Opened in 2019 with support from World Animal Protection, ChangChill was the first elephant venue in the Chiang Mai area to fully transition from interactive elephant tourism to an observation-only model. Day visits begin with a jungle hike to observe ChangChill’s six female elephants moving around the hilly, jungle-covered property, an hour-and-a-half drive southwest of the city. In the afternoon, visitors relax on viewing platforms as the elephants socialize by a gurgling stream, with a guide on-hand to interpret their natural behavior. One-day visits including transfers from Chiang Mai and lunch cost 2500B (US$75).

Burm & Emily’s Elephant Sanctuary (BEES), Chiang Mai

After witnessing the hardships experienced by elephants working in tourist camps, Australian Emily McWilliam founded BEES with her Thai partner Burm Rinkaew in 2010. Visits to this lush sanctuary, a 2.5-hour drive southwest of central Chiang Mai, are structured like a mini-volunteering program, with lots of hiking to observe the natural behavior of elephants, in between helping out with elephant food preparation, construction tasks, planting trees, and other activities. BEES now has a "hands-off" policy, meaning visitors observe elephants but don't touch them. Costs start at 2500B (US$75) for a full-day visit with lunch (visiting with your own transport). Transfers are available for longer visits.

Boon Lott’s Elephant Sanctuary (BLES), Sukhothai

BLES was founded in 2007 by Briton, Katherine Connor, who dedicated her life to nurturing rescued and retired elephants after encountering a courageous baby elephant called Boon Lott ("survivor" in Thai). Visitors to BLES, located outside the village of Baan Tuek, an hour’s drive north of Sukhothai airport, get involved in all aspects of sanctuary life, from collecting elephant food from the jungle to maintaining herding areas and grazing grounds. Overnight visits including transfers and all meals cost 6000B (US$178). Due to its remote location, BLES does not run single-day tours – most visitors stay for several days on individually-tailored itineraries.

A herd of elephants in a jungle setting. One is facing the camera and appears to be approaching
Skip the elephant rides and elephant shows and see these majestic animals being themselves © Oriol Querol / Shutterstock

Following Giants, Ko Lanta

Also supported by World Animal Protection, Following Giants transitioned to an observation-only model in late 2019. On a day's visit to this lush Ko Lanta elephant venue, guests shadow elephants on a jungle walk and plant treats for the pachyderms to find while foraging. Those staying for the full-day program hike to a stunning cave and a waterfall, and share herbal drinks with the local mahouts. Full-day visits including transfers and lunch cost 3500B (US$105).

Phuket Elephant Sanctuary, Phuket

In 2020, this center for retired logging elephants in north-eastern Phuket opened Thailand’s largest canopy walkway, from which visitors can observe elephants simply being elephants.

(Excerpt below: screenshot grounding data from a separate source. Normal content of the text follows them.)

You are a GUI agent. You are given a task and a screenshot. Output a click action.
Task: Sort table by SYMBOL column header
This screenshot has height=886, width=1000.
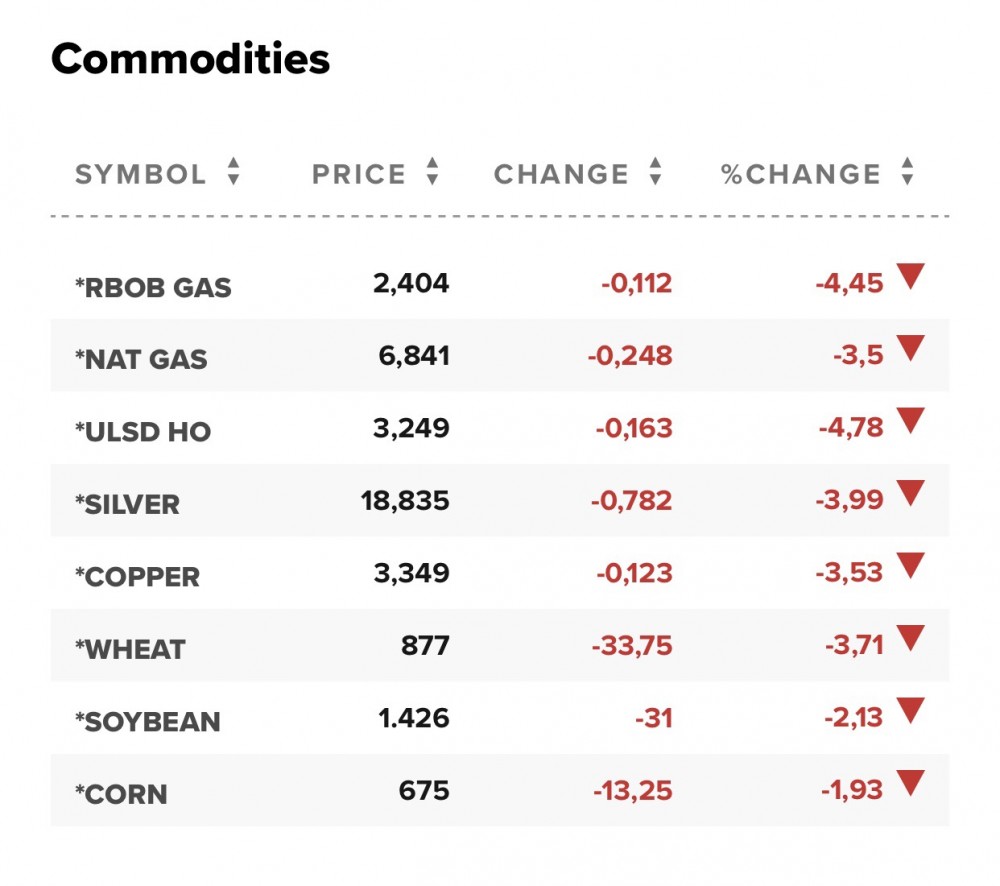(x=141, y=174)
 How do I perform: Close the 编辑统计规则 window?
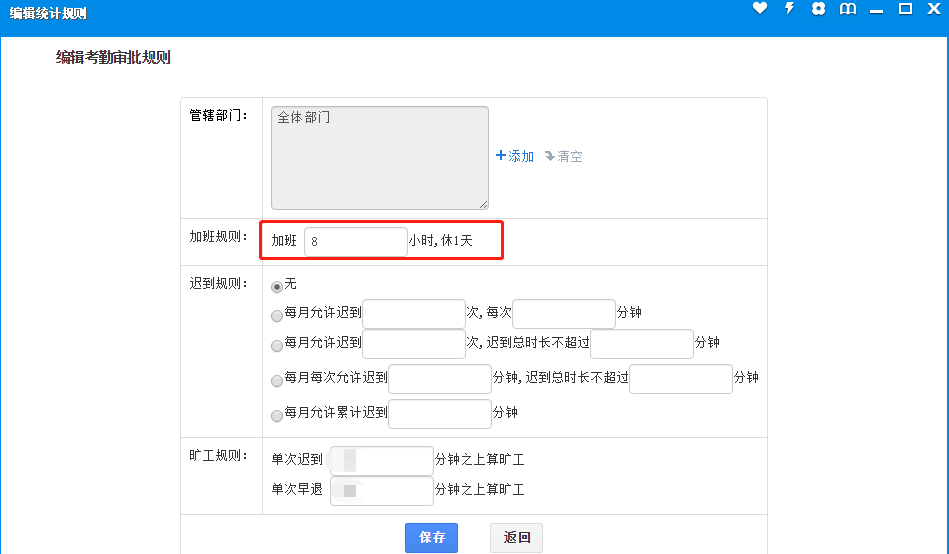pos(934,9)
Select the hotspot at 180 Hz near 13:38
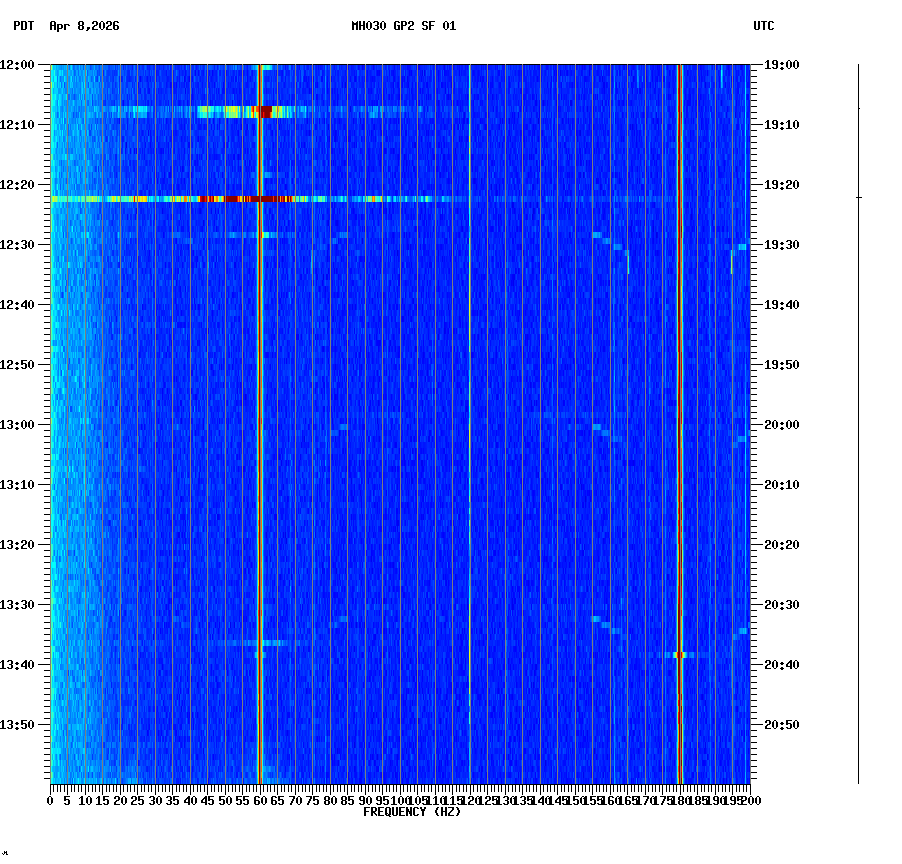 point(678,655)
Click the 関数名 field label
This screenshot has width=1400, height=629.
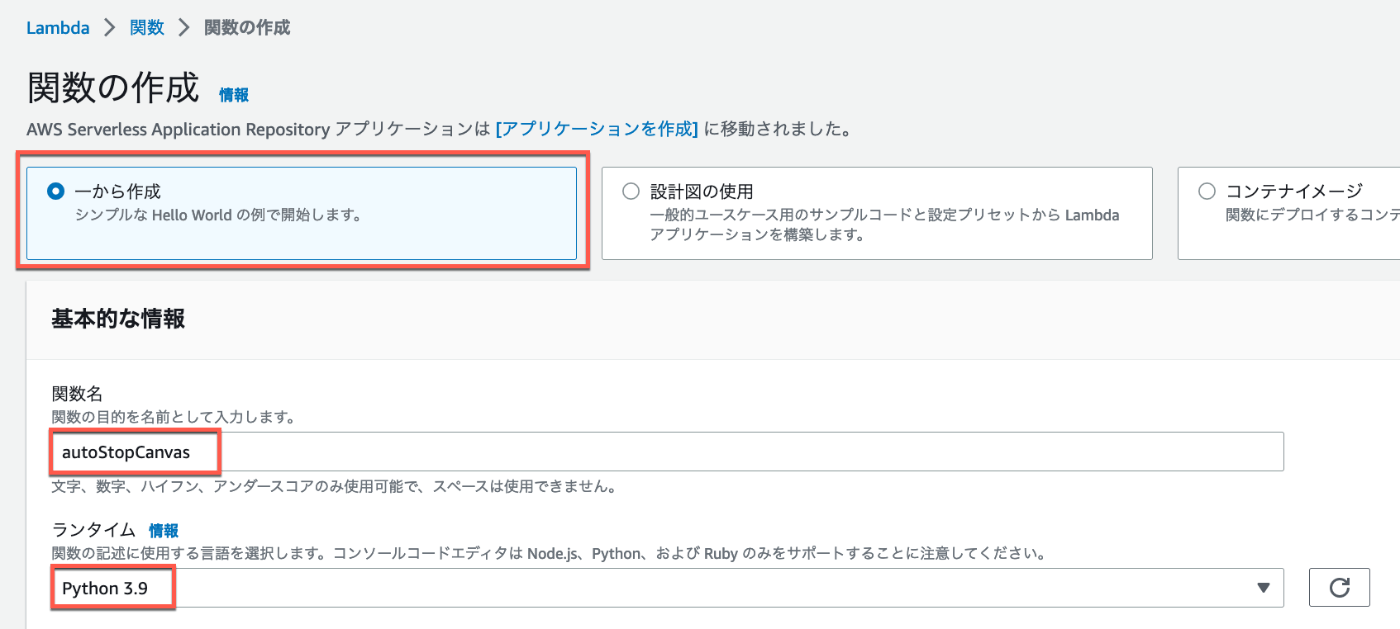[77, 394]

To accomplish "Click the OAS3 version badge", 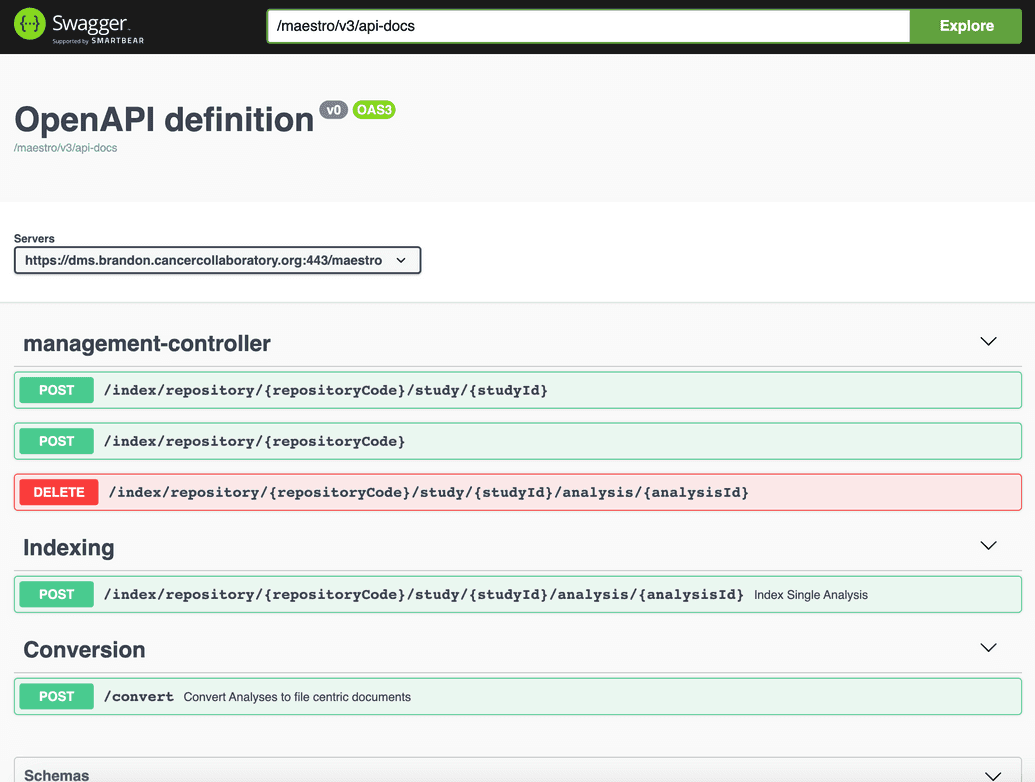I will point(374,110).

While feeding is allowed on some programs (half-day tours from 3000B (US$90)), a barrier separates elephants and visitors during the activity. A 7-day volunteering program is also available (18,000B (US$535).

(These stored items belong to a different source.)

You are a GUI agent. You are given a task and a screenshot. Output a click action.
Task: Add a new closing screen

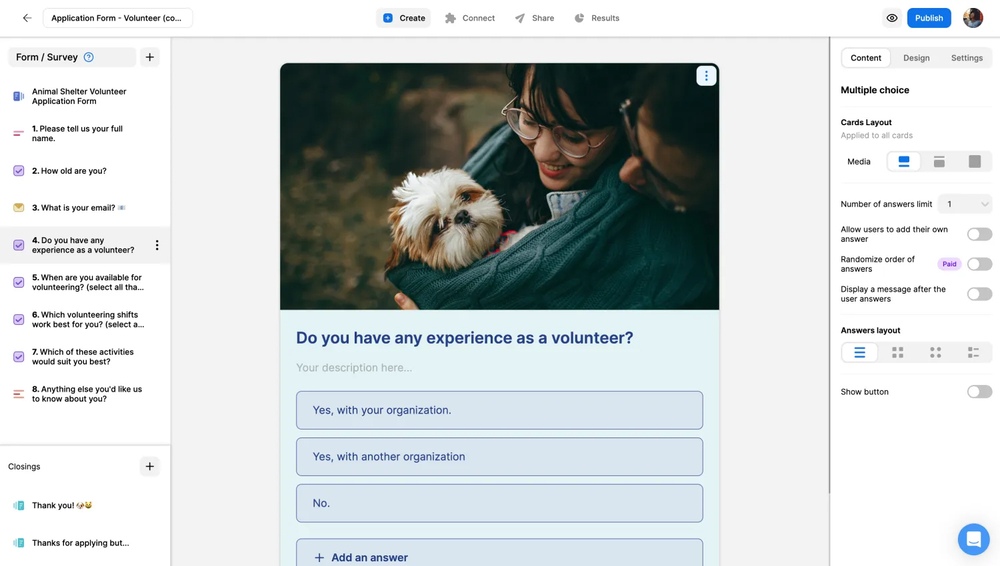pos(150,466)
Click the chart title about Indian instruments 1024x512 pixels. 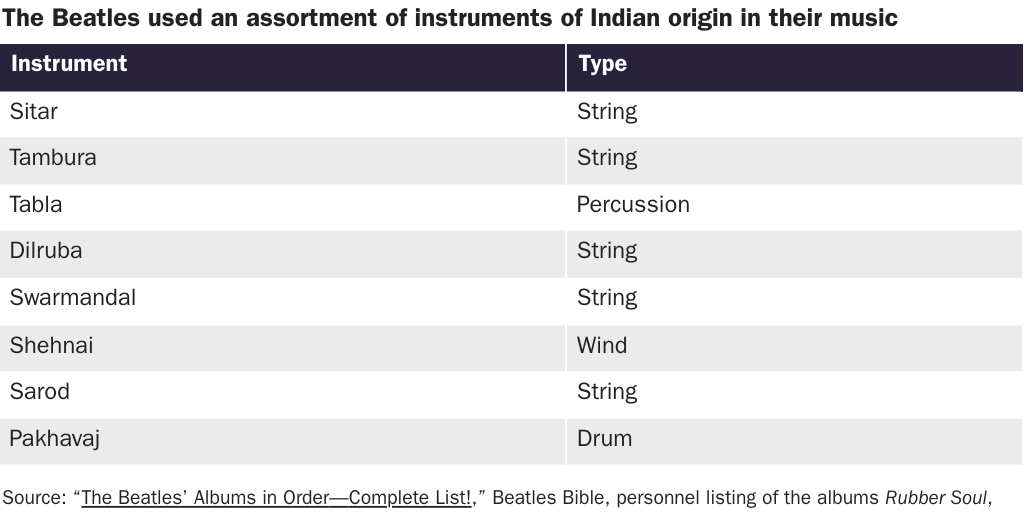450,18
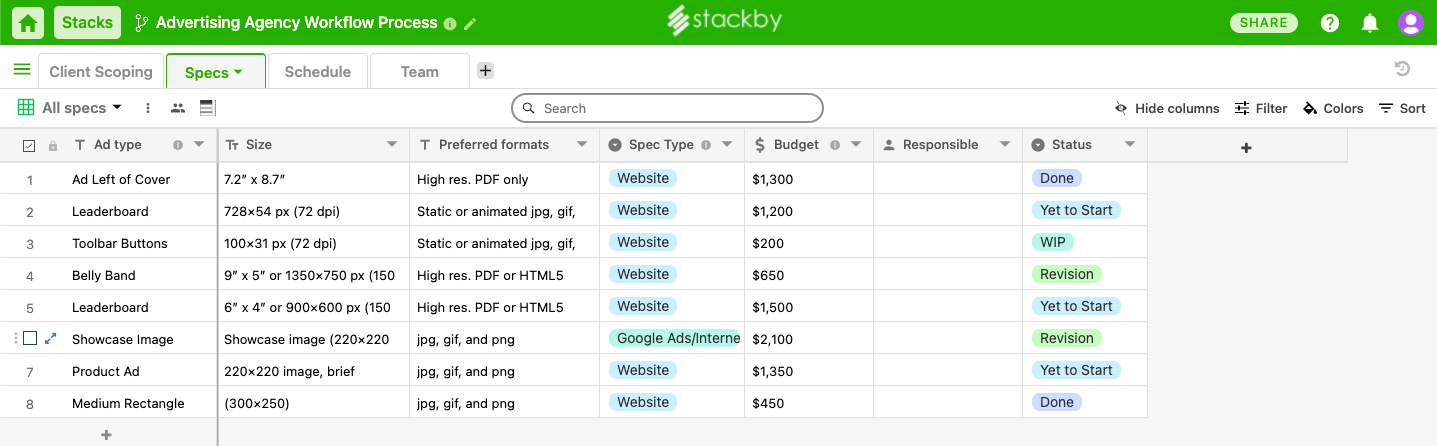This screenshot has height=446, width=1437.
Task: Switch to the Schedule tab
Action: coord(318,71)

What to bring when visiting an elephant center

Elephant centers tend to be in hot, humid rural areas. Wear lightweight clothing (with long sleeves/trousers for overnight visits) and bring a sunhat, sunscreen, DEET-free insect repellent, some sturdy shoes, and swimwear if there is a waterhole on the property, plus a change of clothes in case you get muddy. 

Also bring drinking water, ideally filling your own bottle to avoid buying water in plastic bottles. Volunteers should expect basic facilities, usually simple accommodation blocks with mosquito nets, basic cooking facilities, Thai-style bathrooms, and (often) cold showers.